*Written task A*. List every one-line Perl statement that the replies in the Perl forum thread offer as a way to get the last field.
*Written task B*. Please restate, in a shorter form, the paragraph of the Perl forum thread that begins "Simple question I think."
*Written task C*. In the Perl forum thread, which module does the last post point to?

══ Page excerpt ══

Can this be combined into one statement?

Discussion in 'Perl Misc' started by John Black, Oct 28, 2013.

  1. John Black

    John Black Guest

    Simple question I think. I have a string $line that has some number of fields separated by
    one or more spaces. The filename is the last field on the line and I want to grab it. There
    must be a way to write these two lines as one line (skipping the intermediate @line_arr
    step):

    @line_arr = split(/\s+/, $line);
    $file = $line_arr[-1];

    but I've tried various syntaxes like:

    $file = split(/\s+/, $line)[-1];

    but I have not hit upon a working syntax. What is it? Thanks.

    John Black
     
    John Black, Oct 28, 2013
    #1
    1. Advertising

  2. John Black <> wrote:
    >Simple question I think. I have a string $line that has some number of fields separated by
    >one or more spaces. The filename is the last field on the line and I want to grab it. There
    >must be a way to write these two lines as one line (skipping the intermediate @line_arr
    >step):
    >
    > @line_arr = split(/\s+/, $line);
    > $file = $line_arr[-1];
    >
    >but I've tried various syntaxes like:
    >
    > $file = split(/\s+/, $line)[-1];


    You almost got it:
    $file = (split(/\s+/, $line))[-1];

    jue
     
    Jürgen Exner, Oct 28, 2013
    #2
    1. Advertising

  3. John Black

    Dr.Ruud Guest

    On 2013-10-28 23:03, John Black wrote:

    > Simple question I think. I have a string $line that has some number of fields separated by
    > one or more spaces. The filename is the last field on the line and I want to grab it. There
    > must be a way to write these two lines as one line (skipping the intermediate @line_arr
    > step):
    >
    > @line_arr = split(/\s+/, $line);
    > $file = $line_arr[-1];
    >
    > but I've tried various syntaxes like:
    >
    > $file = split(/\s+/, $line)[-1];
    >
    > but I have not hit upon a working syntax. What is it? Thanks.


    There are several ways to get there, examples:

    $file = ( split " ", $line )[-1];

    ( $file ) = $line =~ /.*(\S+)/;


    --
    Ruud
     
    Dr.Ruud, Oct 28, 2013
    #3
  4. John Black

    Dr.Ruud Guest

    On 2013-10-28 23:03, John Black wrote:

    > I have a string $line that has some number of fields separated by
    > one or more spaces. The filename is the last field on the line
    > [...] I've tried various syntaxes like:
    >
    > $file = split(/\s+/, $line)[-1];
    >
    > but I have not hit upon a working syntax. What is it? Thanks.


    There are several ways to get there, examples:

    $file = ( split " ", $line )[ -1 ];

    ( $file ) = $line =~ /.* (\S+) /x;


    Also see Text::CSV_XS.

═══
══ Information provided ══

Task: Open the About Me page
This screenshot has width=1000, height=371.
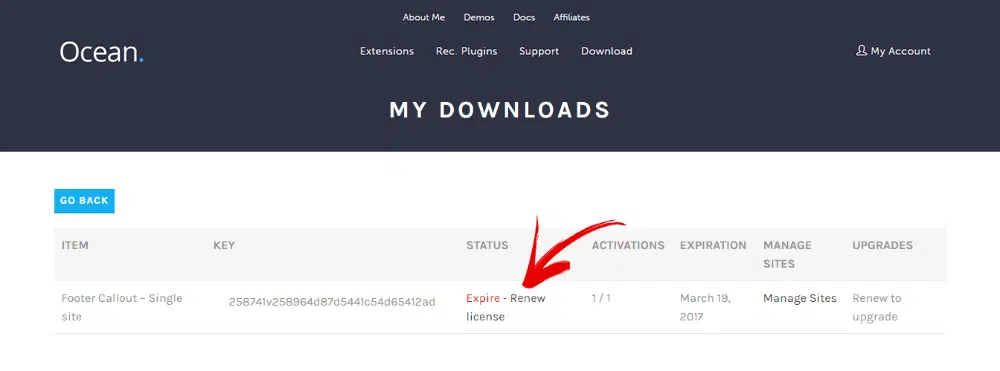Action: (423, 17)
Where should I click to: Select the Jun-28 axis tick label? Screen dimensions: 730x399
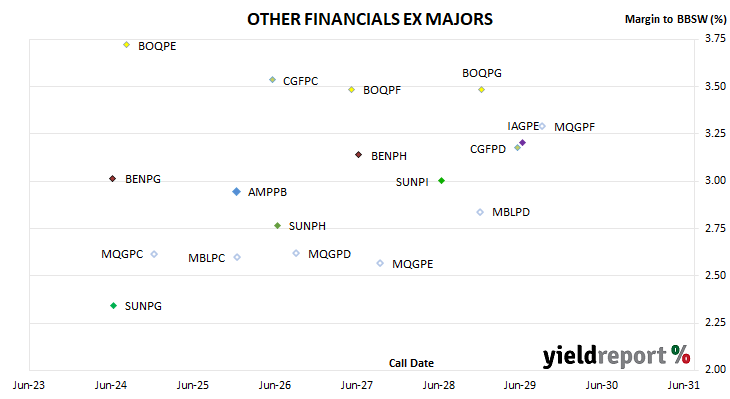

═══

*Task solution A*.
- $file = (split(/\s+/, $line))[-1];
- $file = ( split " ", $line )[-1];
- ( $file ) = $line =~ /.*(\S+)/;
- $file = ( split " ", $line )[ -1 ];
- ( $file ) = $line =~ /.* (\S+) /x;

*Task solution B*. The string $line holds fields separated by one or more spaces. The last field is a filename, and the poster wants to get it with a single line instead of first storing the split result in @line_arr.

*Task solution C*. Text::CSV_XS